For a given object to use a different piece of code on event receipt, I highly recommend using A) C#, and B) a little bit of inheritance to do it, as such:

Note: The below is untested code, as I am writing this at work! This setup may required tweaking to be workable.

Sensor Script

public class TiltSensor : MonoBehaviour
{
    #region Variables / Properties

    private TiltResponse _response;

    #endregion Variables / Properties

    #region Engine Hooks

    public void Start() 
    {
        _response = GetComponent<TiltResponse>();
    }

    public void FixedUpdate()
    {
        TiltType turn = DetermineTiltType();
        if(turn > TiltDeadStick)
        {
            _response.OnRightTilt();
        }

        // SNIP: Other cases/actions...
    }

    private DetermineTiltType() 
    {
        // STUB, Bring your own implementation!!
    }

    #endregion Engine Hooks
}

TiltResponse Base Class:

public abstract class TiltResponse : MonoBehaviour
{
    public abstract void OnRightTilt();
    public abstract void OnLeftTilt();
    public abstract void OnUpwardTilt();
    public abstract void OnDownwardTilt();
}

Specific behavior:

public class FooBehavior : TiltResponse
{
    public override void OnTiltRight()
    {
        // Specific actions go here...
    }

    // ...Implement other abstract methods as necessary...

    // ...and because the base inherits from MonoBehaviour, you can
    // still override Start(), FixedUpdate(), Collision/Trigger methods, etc.
}

This way, objects of a particular type all follow a specific set of rules that is implemented in one place in code, but could be programmatically attached to some newly-spawned prefab if that’s the way you’re going. As long as a component that fulfills the interface that consists of those tilt checks and the MonoBehaviour interface is on the same game object, you’re golden.

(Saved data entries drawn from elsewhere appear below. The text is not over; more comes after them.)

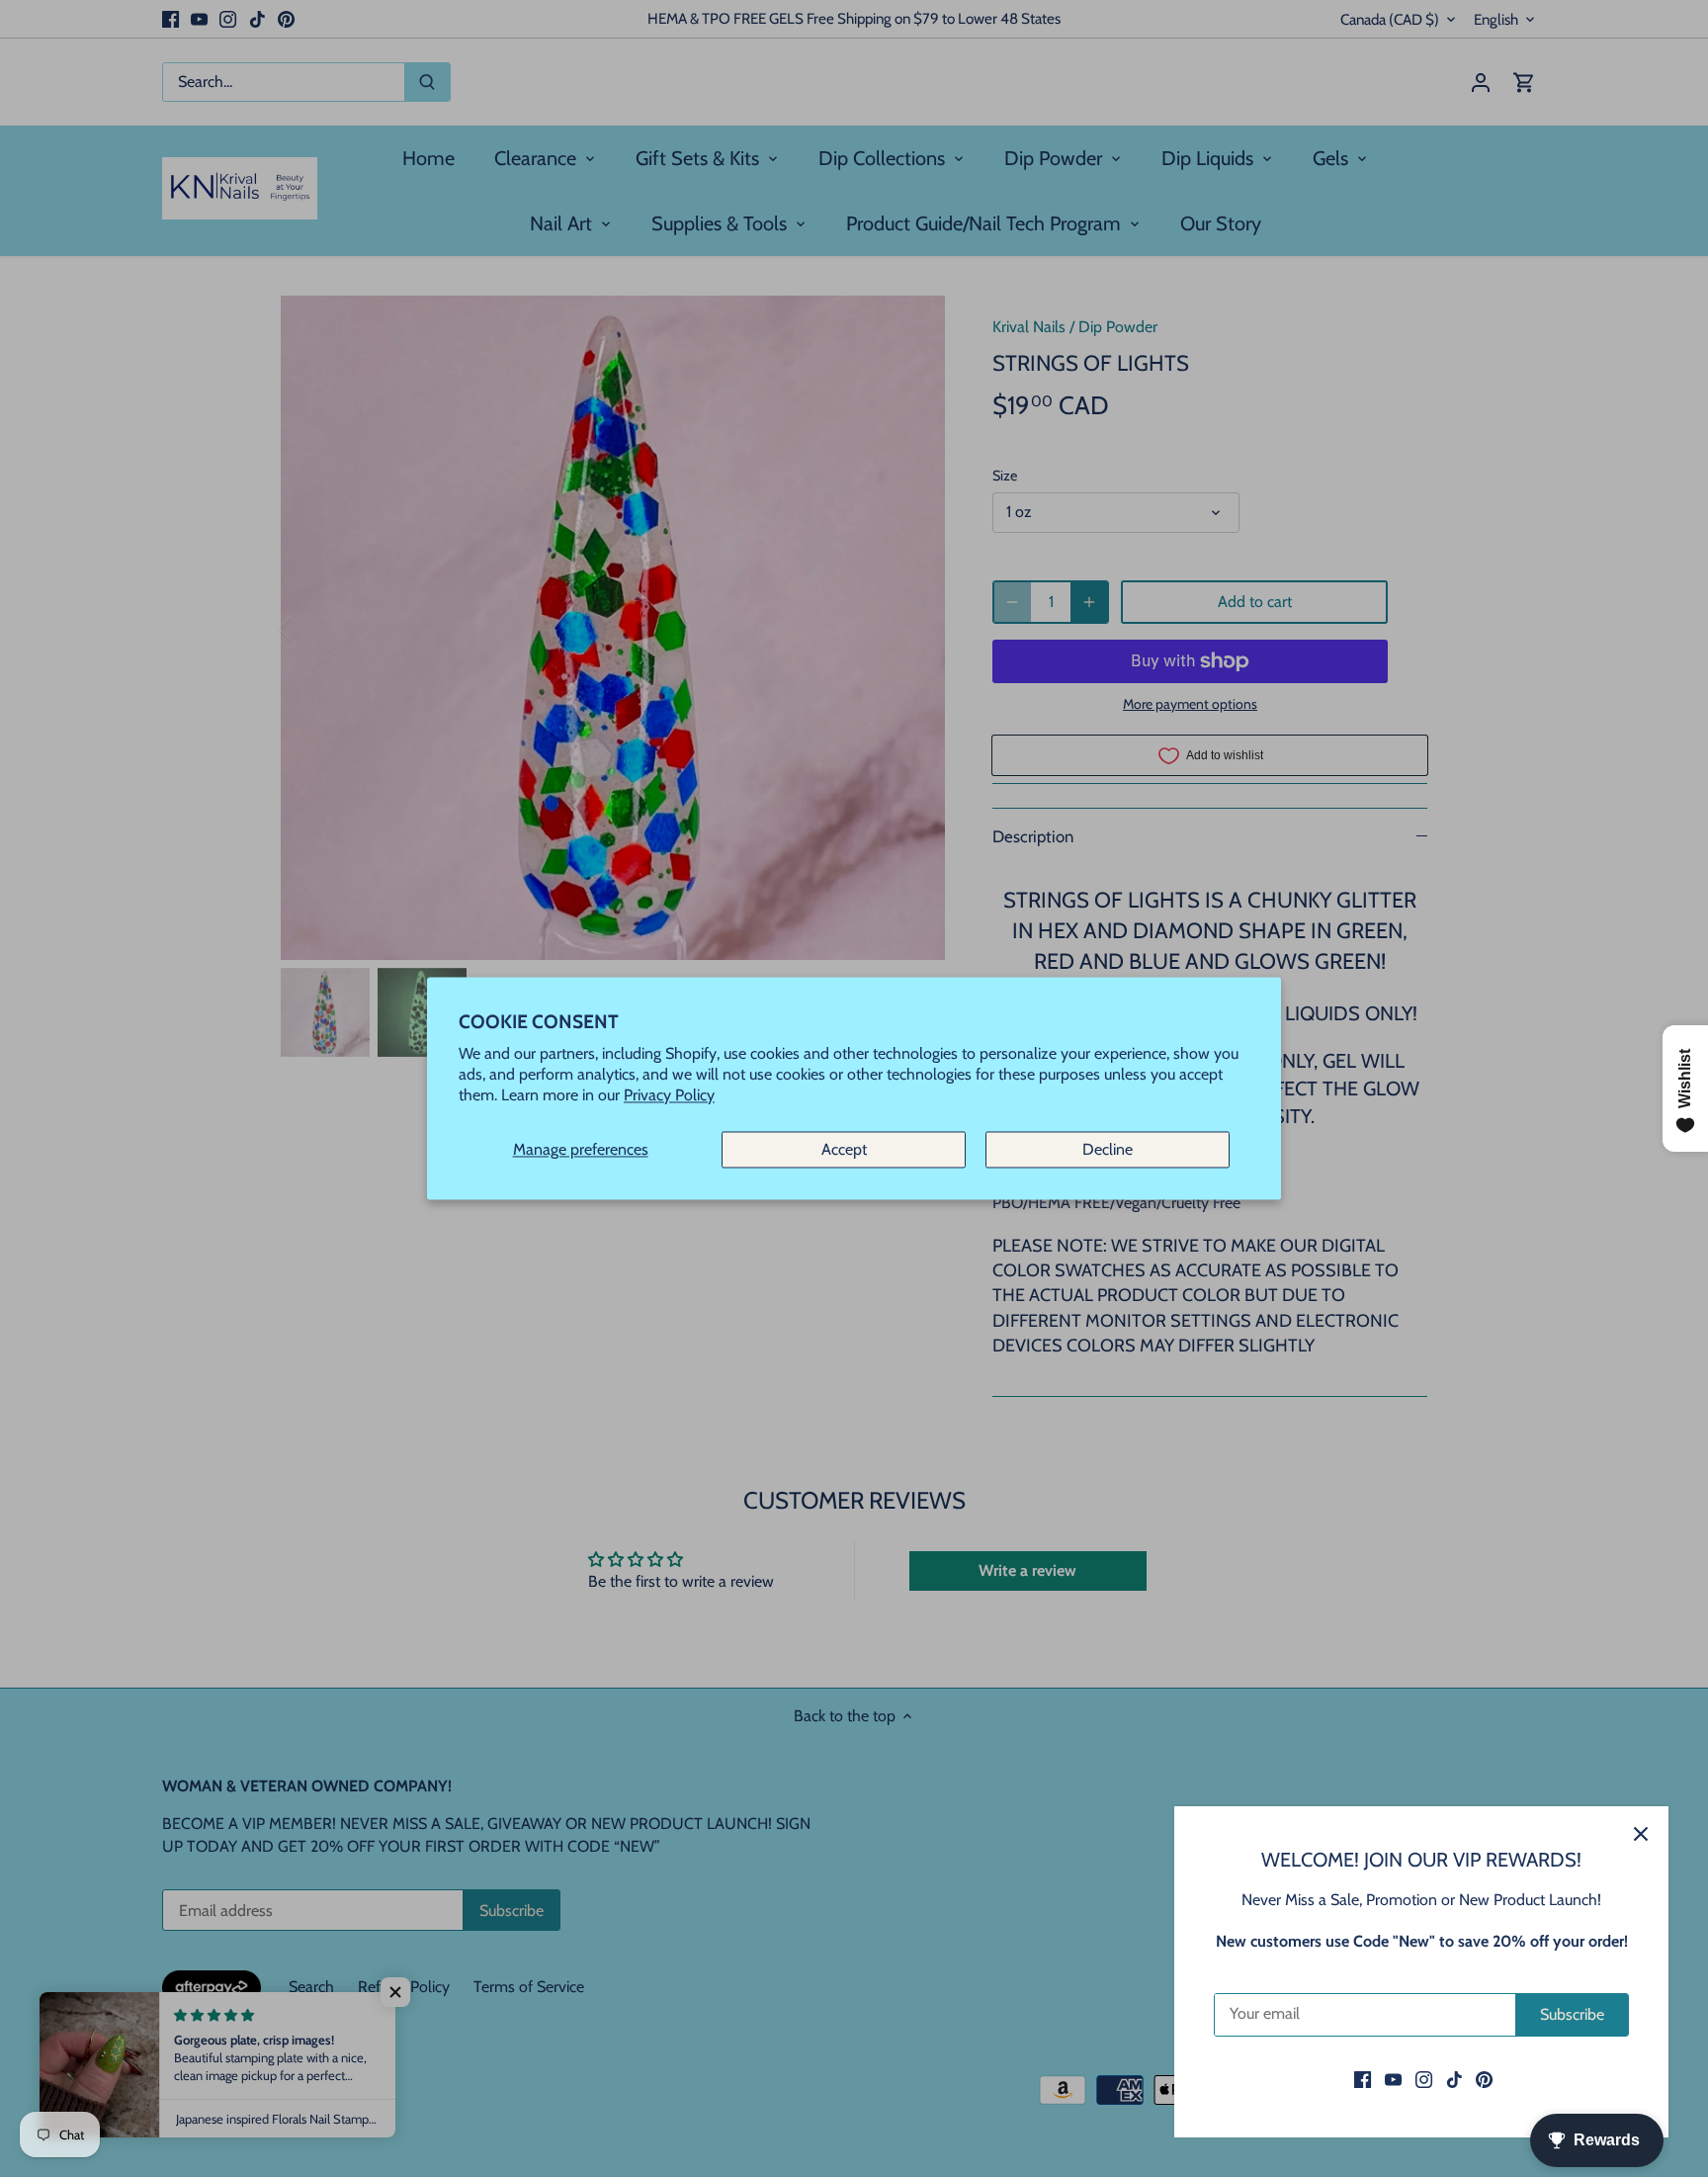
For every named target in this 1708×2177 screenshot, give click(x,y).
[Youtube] (1393, 2079)
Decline (1107, 1149)
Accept (844, 1149)
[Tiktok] (1454, 2079)
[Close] (1641, 1834)
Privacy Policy (669, 1096)
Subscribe (1572, 2014)
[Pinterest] (1484, 2079)
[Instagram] (1423, 2079)
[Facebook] (1362, 2079)
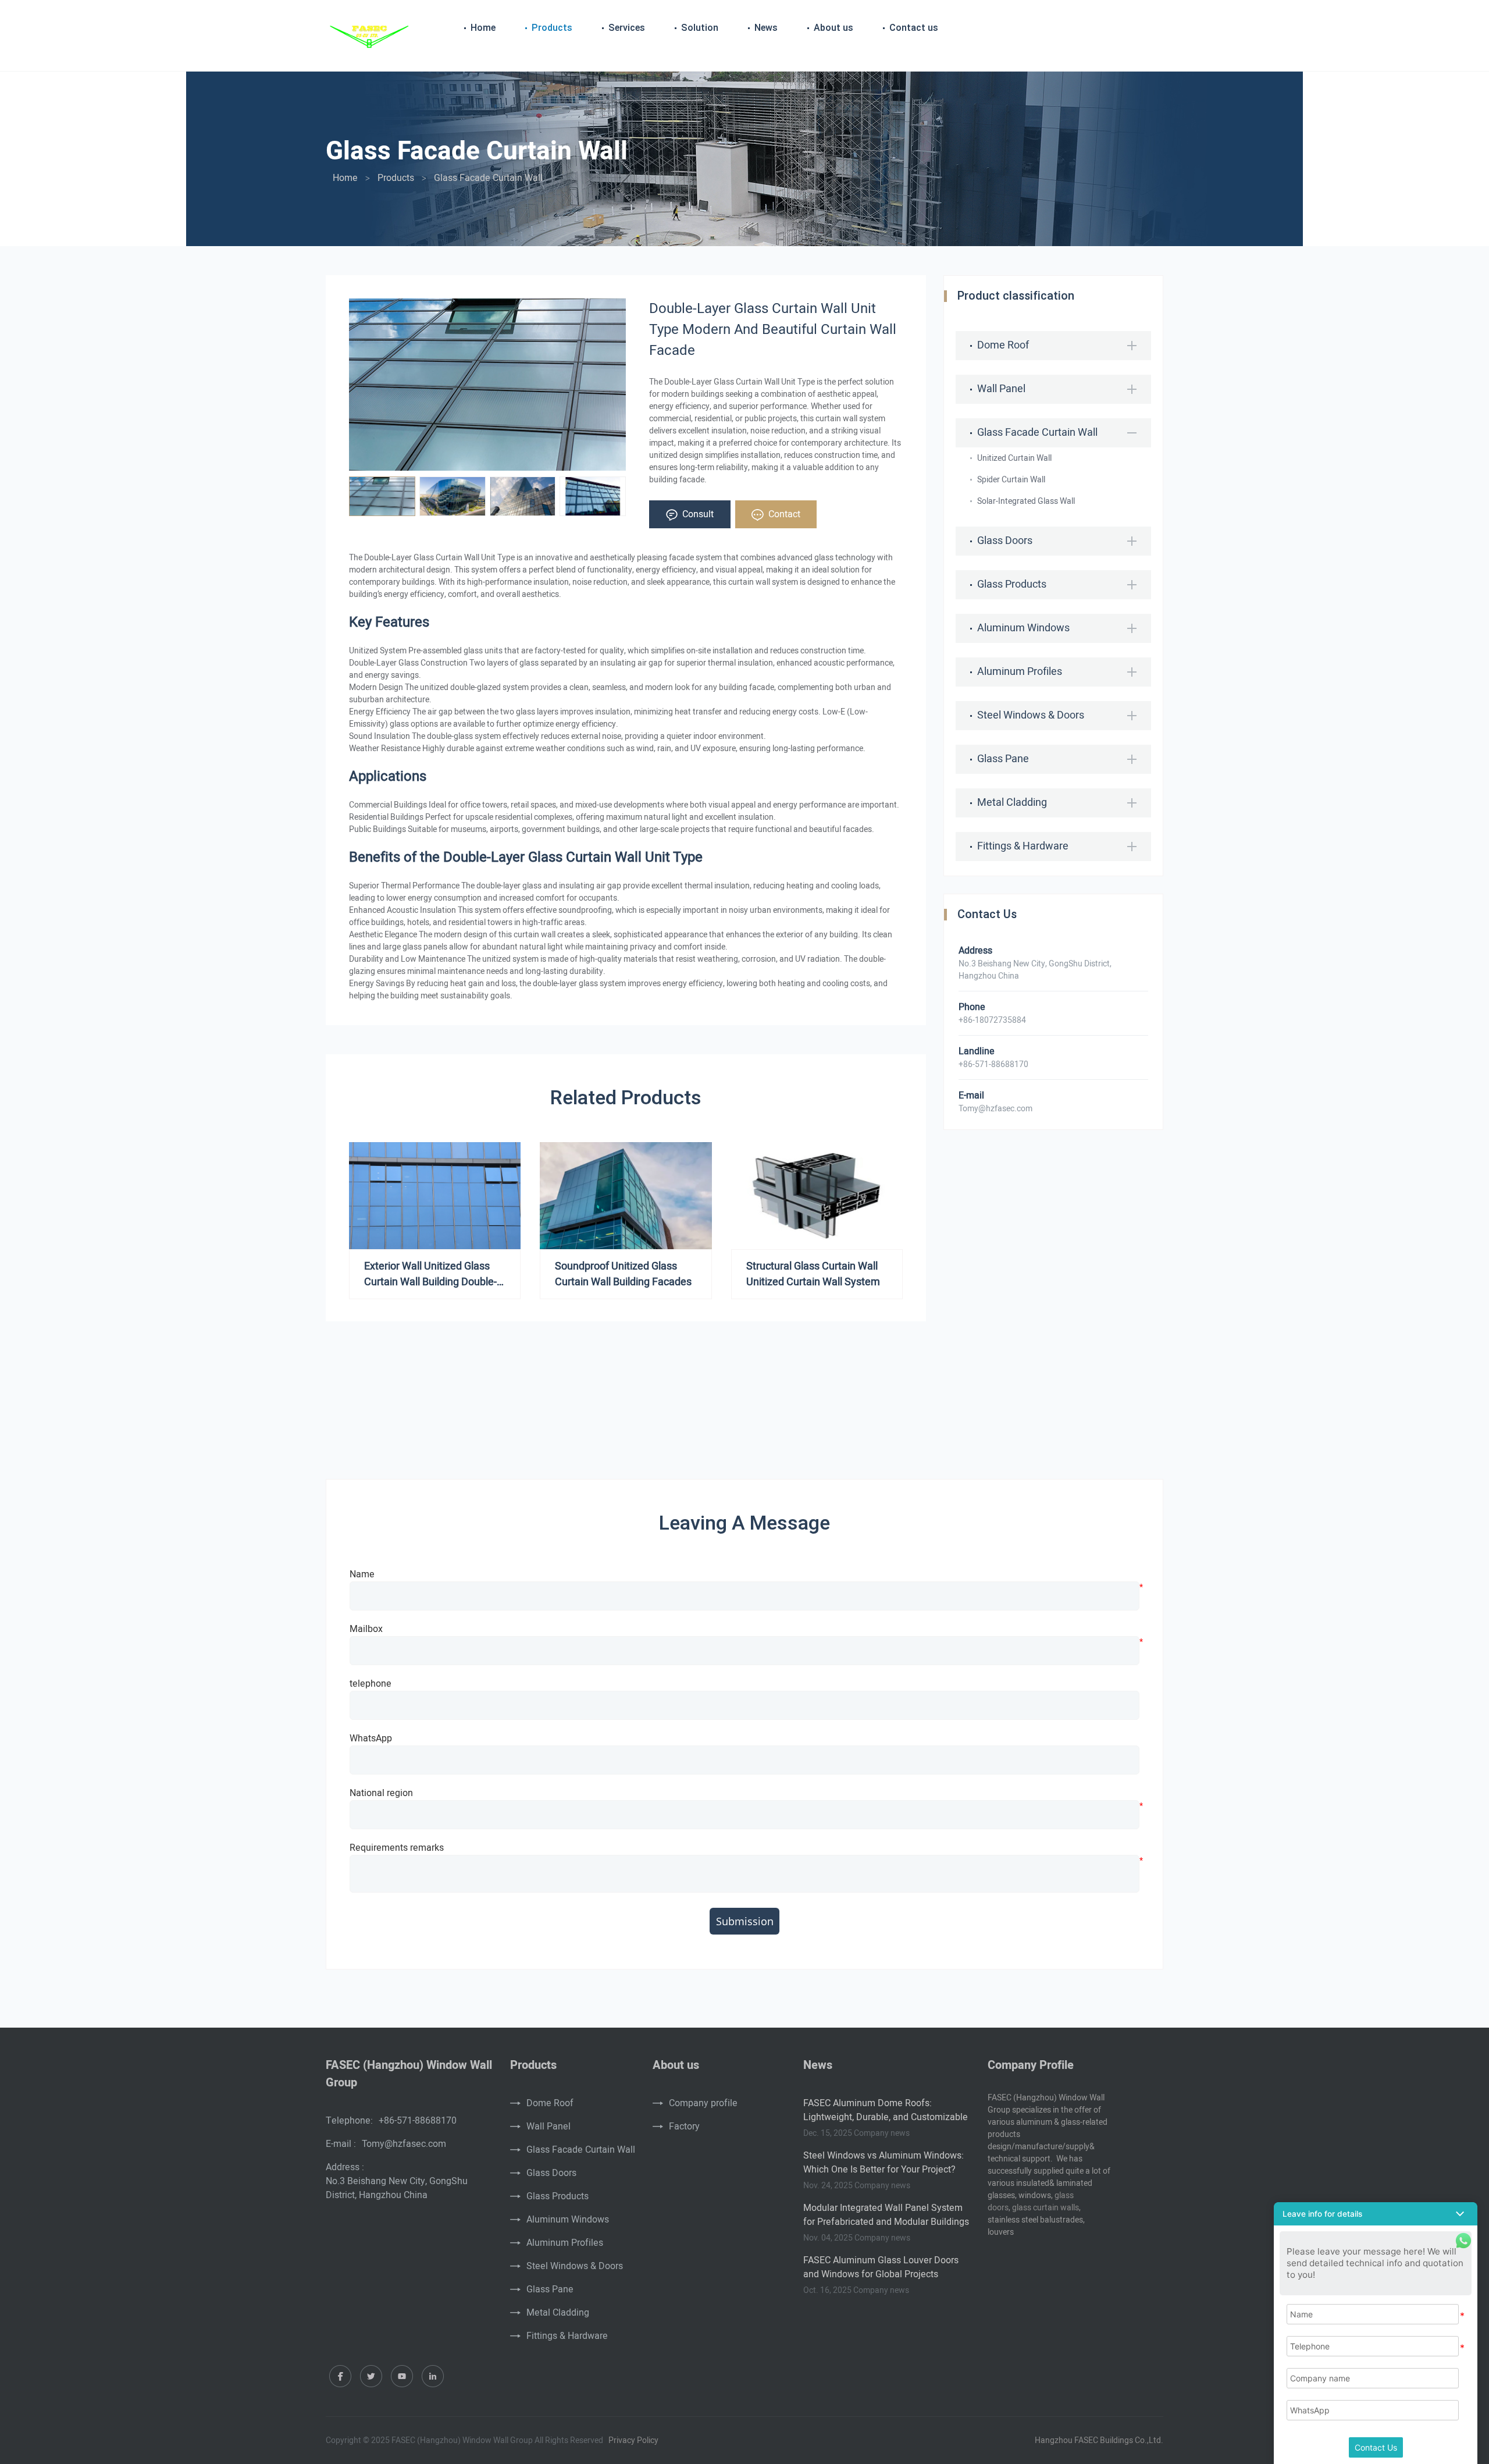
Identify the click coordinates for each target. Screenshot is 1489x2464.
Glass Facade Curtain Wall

You can use SendMessageOptions.DontRequireReceiver as the last parameter of your SendMessage to allow sending to an object without a receiver

SendMessage however is pretty slow (in the area of 250 times slower than a normal function call) - i would recommend against using it for an event system if possible

Your idea about a GameObject array however would work, though again, not the fastest of implementations

Using SendMessage often is definitely not the fastest method out there. Rather than keeping an array of GameObjects, you can keep an array of functions that all have the same signature.

enum TiltType
{
    LEFT,
    RIGHT,
    FORWARD,
    BACK,
}

var listeners : Array = new Array ();

function AddListener (listener : Function)
{
    listeners.Add (listener);
}

function Update ()
{
    // ... Your tilt detection
    var tiltType : TiltType;

    if (turn > tiltDeadStick)
    {
        tiltType = TiltType.RIGHT;
    }
    // ... other cases

    for (var listener : Function in listeners)
    {
        listener (tiltType);
    }
}

function HandleTilt (tiltType : TiltType)
{
    Debug.Log ("Recieved tilt: " + tiltType);
}

You see here that you can pass whatever function you'd like as long as it takes a TiltType as the argument. Then the function decides whether or not and how to handle the message.